== EXERCISE REQUIREMENTS ==
Look below for the line that contains "Where should I click to: Select", and write out exactly that line and all remaining lines of the listing, omitting pictures.

** RECORDED INFORMATION follows **

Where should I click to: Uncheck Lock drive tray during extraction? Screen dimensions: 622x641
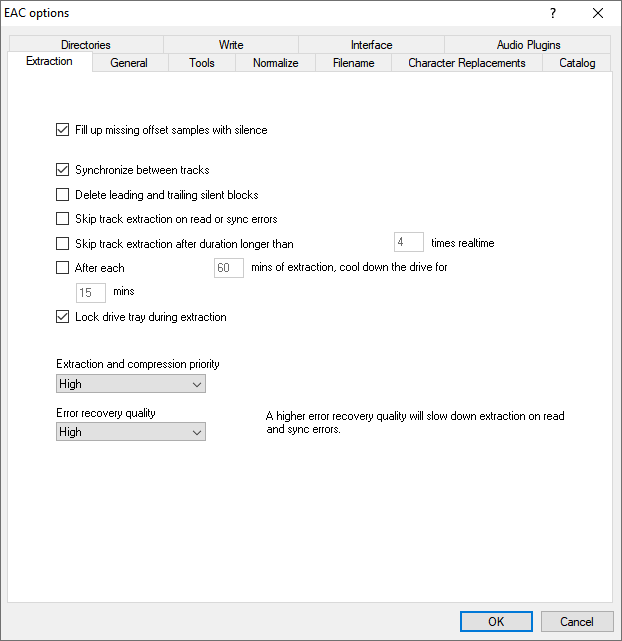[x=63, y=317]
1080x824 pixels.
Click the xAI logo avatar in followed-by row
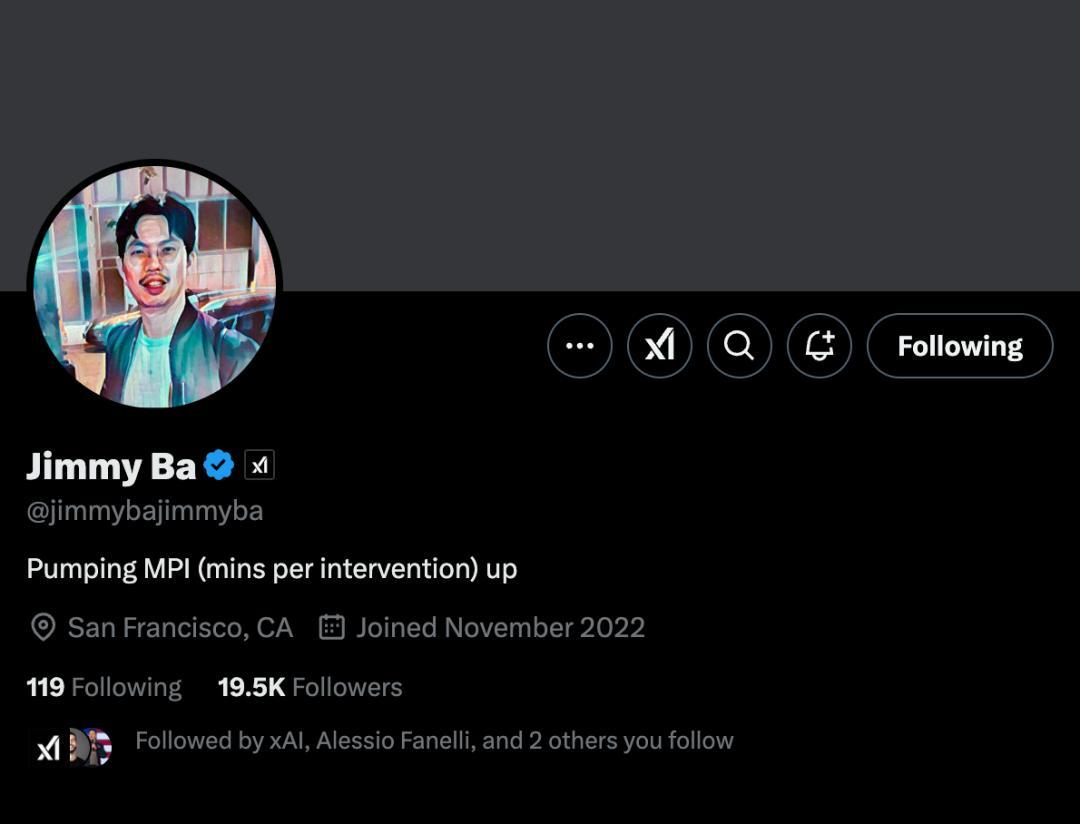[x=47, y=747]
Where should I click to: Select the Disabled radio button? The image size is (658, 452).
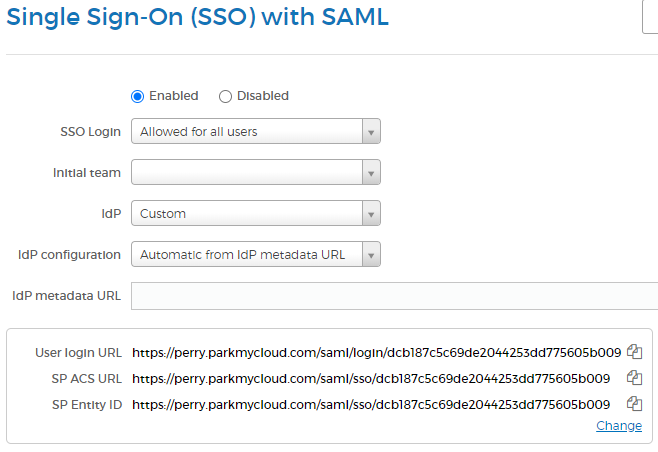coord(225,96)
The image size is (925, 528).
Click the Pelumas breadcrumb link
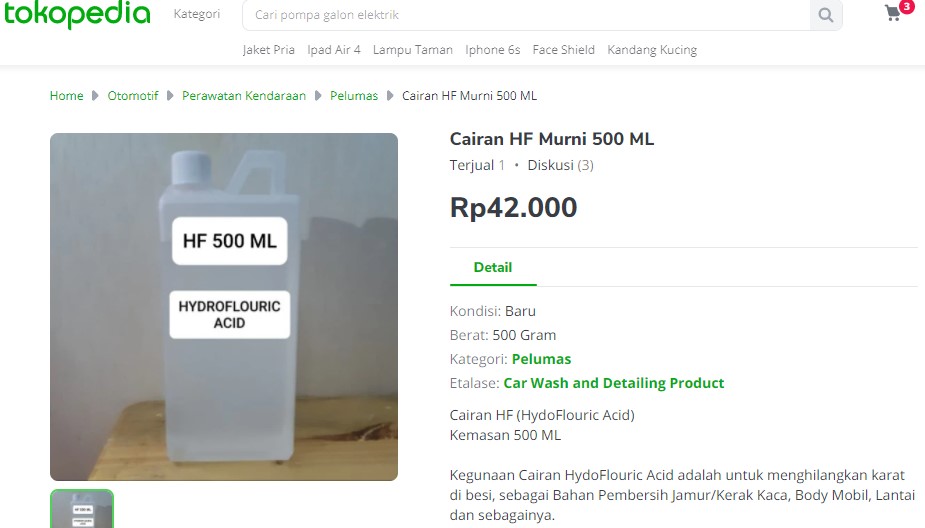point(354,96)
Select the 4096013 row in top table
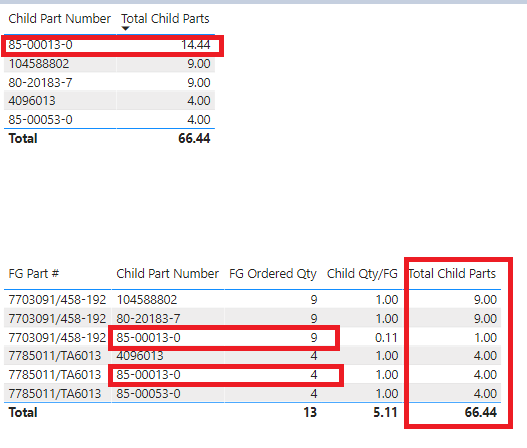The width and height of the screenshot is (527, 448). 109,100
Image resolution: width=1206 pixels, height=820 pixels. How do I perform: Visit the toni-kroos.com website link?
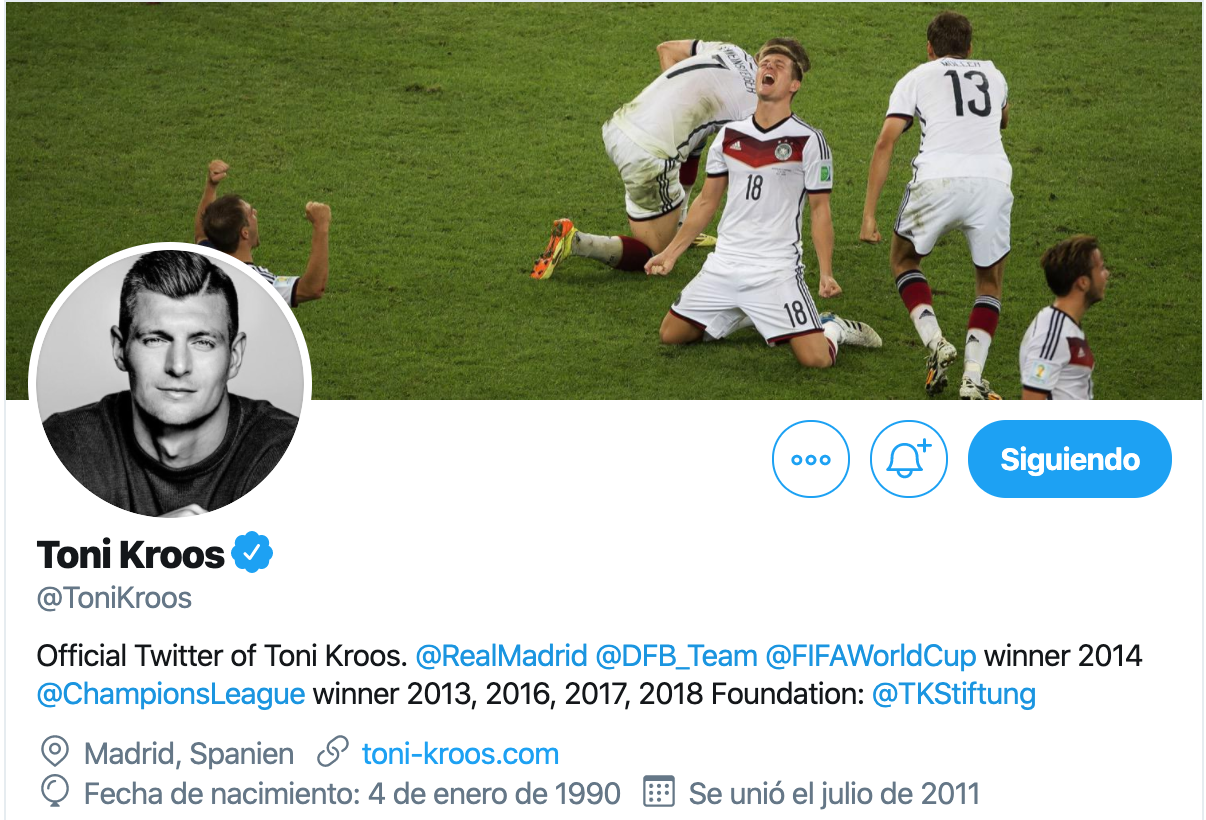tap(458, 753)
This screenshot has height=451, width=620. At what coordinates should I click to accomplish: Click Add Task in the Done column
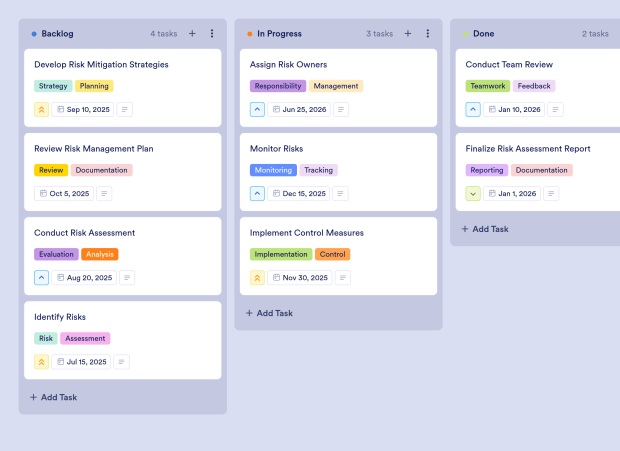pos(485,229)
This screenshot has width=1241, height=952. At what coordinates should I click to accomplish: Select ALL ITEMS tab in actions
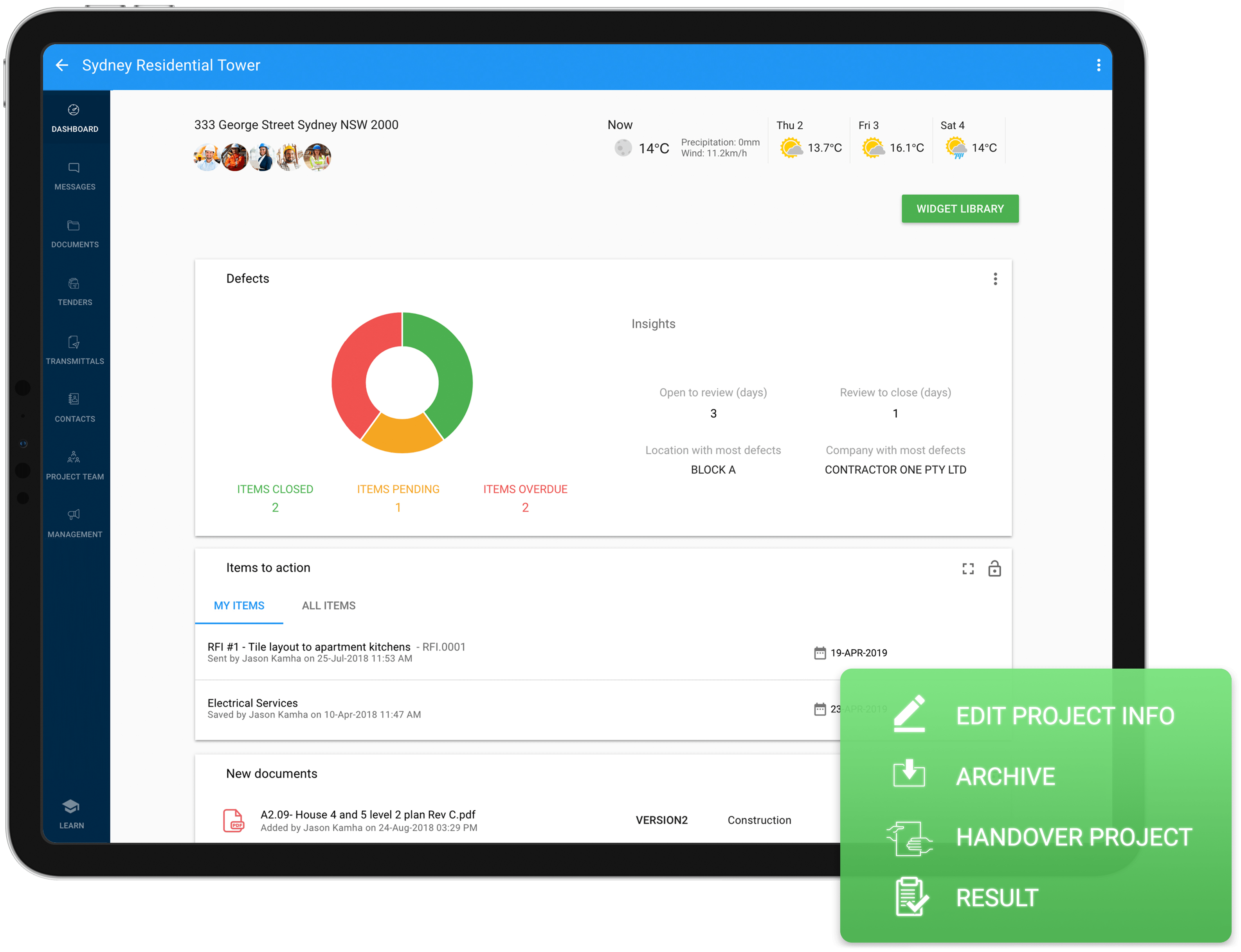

** End of RECORDED INFORMATION **

== FINAL ANSWER ==
Where should I click to: Select the Disabled radio button? The image size is (658, 452).
coord(225,96)
The image size is (925, 528).
Click the Pelumas breadcrumb link
point(354,96)
Select the 4096013 row in top table
The width and height of the screenshot is (527, 448). 109,100
Image resolution: width=1206 pixels, height=820 pixels. How do I perform: Visit the toni-kroos.com website link?
tap(458, 753)
This screenshot has height=451, width=620. At what coordinates should I click to accomplish: Click Add Task in the Done column
pos(485,229)
This screenshot has width=1241, height=952. At what coordinates should I click to accomplish: Select ALL ITEMS tab in actions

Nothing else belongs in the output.